▶ **TASK INSTRUCTIONS**
1. In the post titled "Progress and Perspective," how long has the writer had the boy in their arms?
2. Carry on the post titled "Progress and Perspective" from its last line, "The daily grind."

▶ **PROVIDED PASSAGE**
Progress and Perspective.



{I took these pictures one morning when he was working really hard at walking.  He was overheating during his workout and taken off his shirt. Karate Kid and Rocky have nothing on this kid}



We've had this boy in our arms for nearly four months now.  Hard to believe it's been that long, and yet  I struggle to remember life before all the changes.   Honestly sometimes I try to remember and resurrect a glimpse of the longing and waiting feelings, so I don't take for granted the reality that he's here. 

 I try to remember the "me" that couldn't wait to kiss these chubby cheeks, the "me" that soaked up all the newness and beautiful fulfilment of those first few weeks. 

 I try to remember that child we knew for those first few weeks that seemed to "good" to be true, the child that never fussed, deceived  demanded, or defied...but I know that was just the surface facade of self preservation, and now we're mucking through the layers of hurt that are hiding underneath.  
Now it's just life.  
The daily grind.

▶ **COLLECTED MATERIAL**
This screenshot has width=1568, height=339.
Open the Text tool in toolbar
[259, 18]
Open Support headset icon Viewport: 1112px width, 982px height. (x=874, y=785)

▶ **RESPONSES BY ITEM NUMBER**
1. Nearly four months.

2.
I'm having a hard time stepping back and having perspective sometimes.  Maybe like that saying "I can't see the forest through the trees".  Some days I feel one of the trees has actually fallen on me (or maybe five or six of them), which makes it even harder to step back and appreciate the beauty.  Mostly I'm too tired to crawl out from underneath, so I strain my vision to catch a glimpse of the tiny, easily missed beautiful things down here in the dirt under the trees.  

I know the beauty is there though, and I trust that even in the hard moments, this is the gritty work of redemption.   As his muscles and tendons are being stretched, pulled, and strained....my own heart is being stretched, pulled and strained.  Like he does when I stretch him physically  I find myself resisting the internal work, wishing for comfort and familiarity.   This work of progress is hard stuff. 

It's not always pretty.   The progress is not at all linear.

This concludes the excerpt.